At FINN, we grew from 0 to 20,000 car subscriptions, expanded to the US, all in just two years. Those statistics bring one word to mind: speed. We were fast, and how we did so is no secret either. If you want to know, read it in the following article:

All that speed came with certain costs. The tech relied heavily on no/low code tools like Airtable, Make (Integromat) and Retool, to name a few. We built a lot of microservices, automation workflows which enabled us to automate a lot of processes revolving around e-commerce and car subscriptions.

Early 2021, we had our 1000th car subscription and things weren’t slowing down. Around mid-2021 we were selling 70 car subscriptions daily: our highest record being 242 cars in a day! Imagine that! By end of 2021 we had crossed 10K subscriptions!
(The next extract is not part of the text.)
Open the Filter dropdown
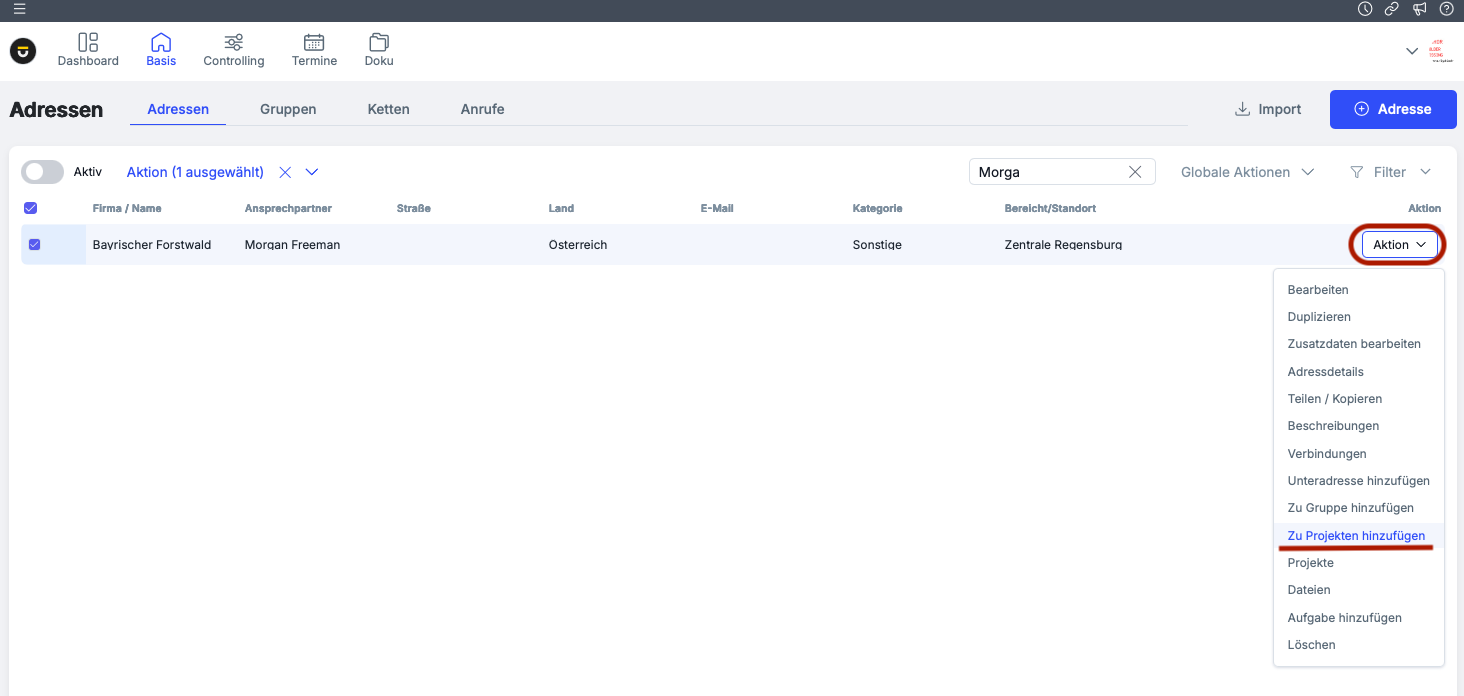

Growth-wise it was looking great, but the tech was already at its peak and showing signs of struggle.

These two years of rapid prototyping and experimenting helped us learn what works well and what doesn’t, but the thing with prototypes is that they are not reliable, they break often and do not scale well.
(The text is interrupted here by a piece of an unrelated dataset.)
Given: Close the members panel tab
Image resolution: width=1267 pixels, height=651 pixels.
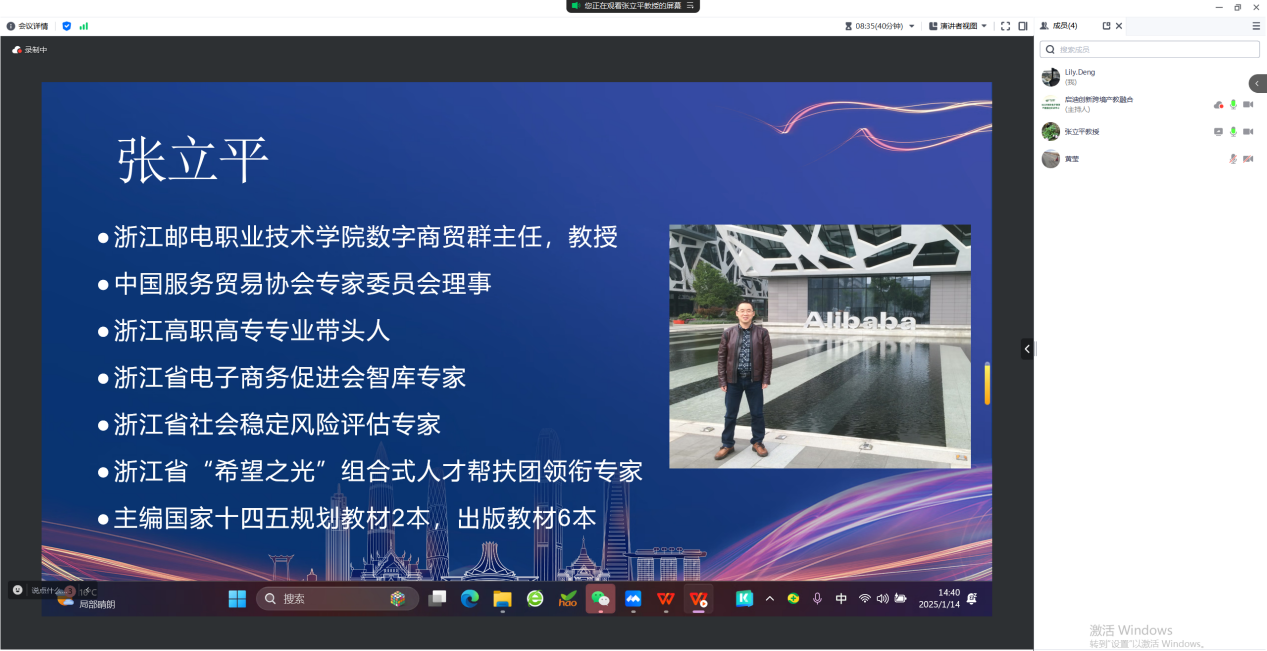Looking at the screenshot, I should pos(1119,26).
Our situation back then looked something like:

  • Database (Airtable) limits
  • Synchronisation issues
  • Overuse of no-code tools like Make for critical business purposes
  • Extreme coupling at data level
  • Lack of ownership of the data model
  • Lack of access and change control process
  • Difficult testing process

As with all prototypes, there comes a certain time at which we realise its not working for us anymore and we start making finer products, inspired by these prototypes and the learnings. The later half of 2021 indicated that FINN had outgrown its low-code prototypes and needed something better.

A graph showing the effort involved in using no-code and code plotted against complexity. At lower complexity, no-code is lower effort, but from a certain level of complexity onward, the graph line for no-code comes out higher than the line for code.’ No-code vs pro-code over time. Image Credits: https://jasonmorrissc.github.io/post/2022-02-24_no-code/

Mitigating database failures

Airtable was our database of choice in the initial days. Reason: Ease of use, easy schema changes, quick rollbacks and snapshot recovery. We chose Airtable because everyone (and not just engineers) could work with it. Soon enough we had a database with more than 40 tables and the “cars” table having nearly 400 fields! (Highly inefficient, we know.) To add to that, we had dozens of automated workflow reading and changing that data and soon our database gave up. Airtable comes with a limit of 5 requests per second per base. We were constantly hitting that target and started having more than 100 timeouts per day.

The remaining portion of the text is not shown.